Le confinement implique de redoubler d’efforts.

Quand on ne maîtrise plus ses allers et venues, quand la liberté est à ce point malmenée, quand la vie sociale est réduite à presque rien, quand tout se ferme, il y a un prix à payer sur la vie humaine. C’est pourquoi le confinement est une méthode qui n’est pas seulement coûteuse du point de vue économique. Elle a son revers de mise en danger psychologique et de violences démultipliées. Je parlais hier avec une aide-soignante qui me racontait tous les cas qui arrivaient dans son hôpital pour tentative de suicide, notamment par défenestration. 
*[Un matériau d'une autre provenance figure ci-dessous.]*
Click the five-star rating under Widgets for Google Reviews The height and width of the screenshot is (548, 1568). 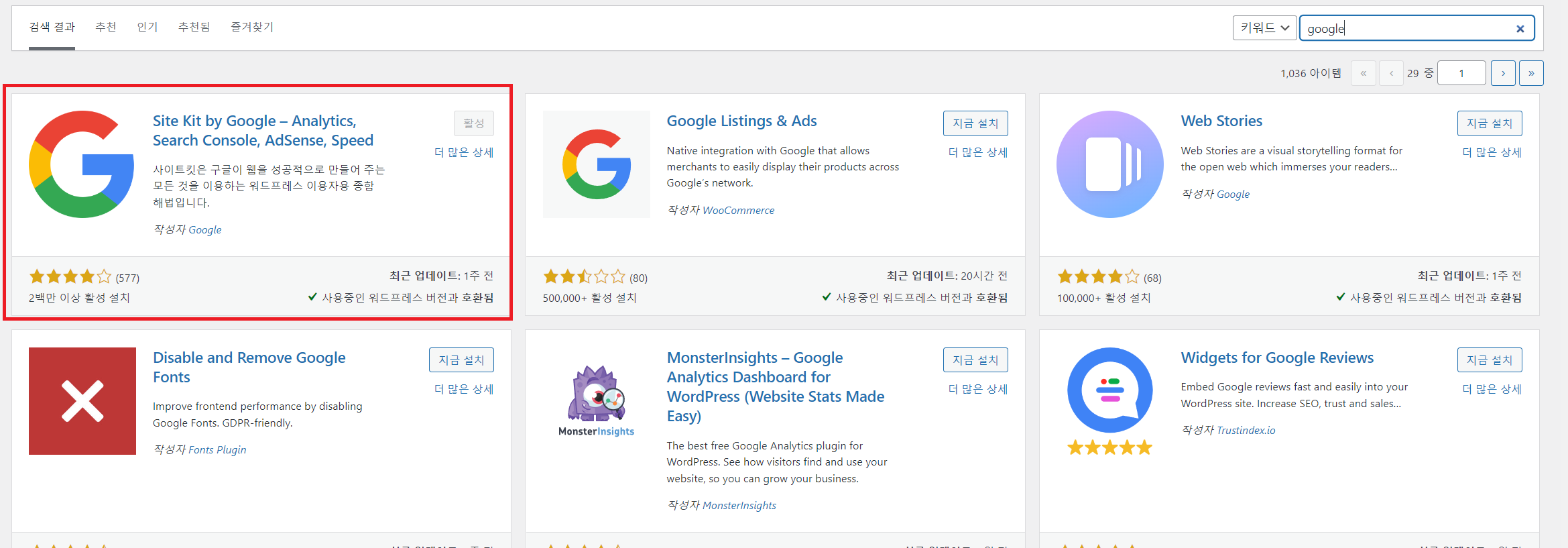1109,447
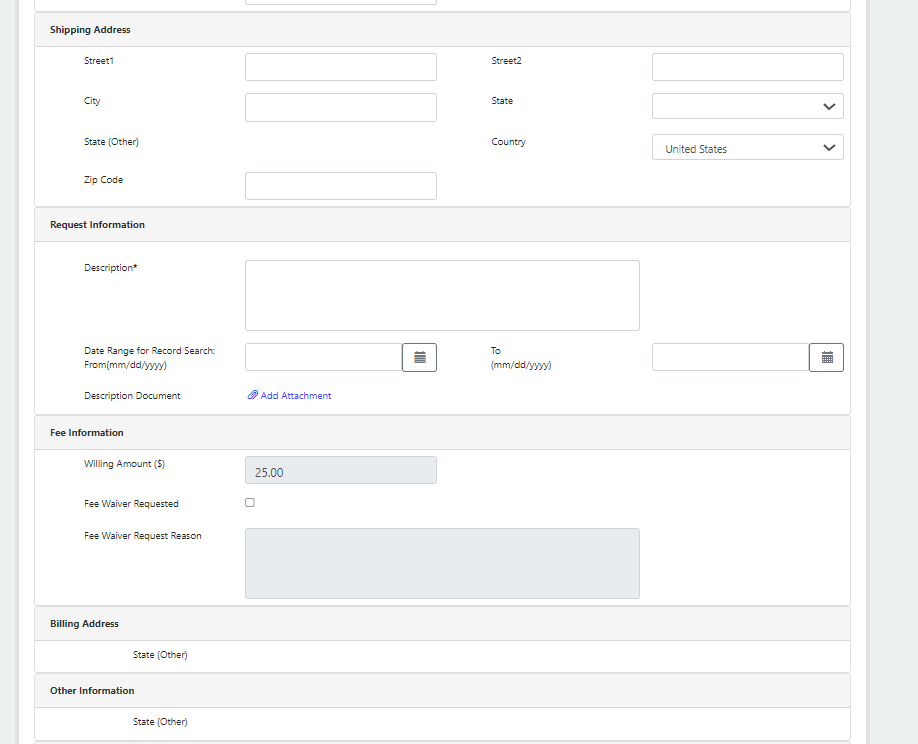Click the To date text field

click(730, 357)
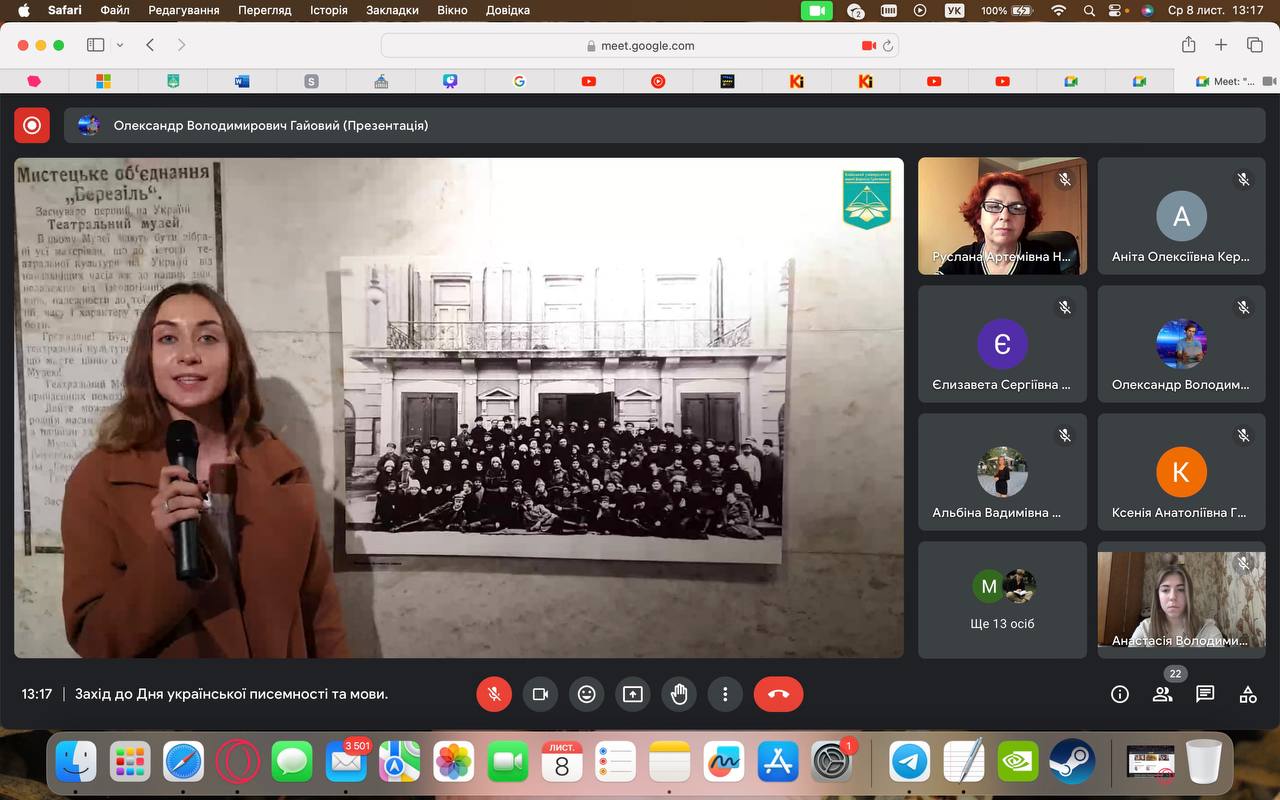
Task: Expand the 'Ще 13 осіб' participants tile
Action: tap(1002, 600)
Les dégâts vont être terribles. Je me demande si au sommet de l’État on a anticipé ces graves dommages de la méthode de confinement face au Covid19. Je pense aux situations les plus extrêmes mais aussi aux méfaits sur l’état physique et mental de nombre de nos concitoyen.ne.s. Les pouvoirs publics vont-ils organiser une réponse, un accompagnement, une hausse de la prise en charge et des soins ? Ou l’austérité et le chacun pour soi vont-ils encore tout emporter ?

Le Premier ministre a annoncé hier que nous repartions pour quinze jours d’enfermement. Au moins. Si le plan de sortie n’est pas rondement mené, notamment par une production organisée et anticipée – matériels pour les hôpitaux et la protection au travail, kits de tests massivement disponibles -, je redoute que nous soyons encore confinés pour un long moment, sauf à prendre le risque de sortir de cette situation sans être prêt d’un point de vue sanitaire. Or, pour ne prendre qu’un exemple, mais il est symptomatique, l’entreprise Luxfer, la seule à fabriquer en Europe des bouteilles d’oxygènes dont nous avons cruellement besoin, n’a toujours pas été réquisitionnée : ses ouvriers continuent d’implorer l’État pour se remettre au travail. En écouter le gouvernement, à lire le grand entretient du ministre Olivier Véran aujourd’hui dans le Journal du Dimanche, je ne vois toujours pas de plan précis, global, pour nous conduire au dé-confinement. C’est flou, dramatiquement indigent.

J’appelle à la discipline en matière de confinement parce que nous n’avons pas le choix. Si au mois de janvier, les choses avaient été autrement envisagées par l’État, nous n’en serions pas à recourir à cette méthode d’un autre temps et à ses effets désastreux. Mais nous en sommes là…. Je termine en rappelant deux numéros verts d’urgence : le 119 pour l’enfance maltraitée et le 3919 pour les violences conjugales. Et en envoyant tout mon courage et ma solidarité à celles et ceux qui sont assignés chez eux dans un foyer maltraitant, avec un parent ou un conjoint violent.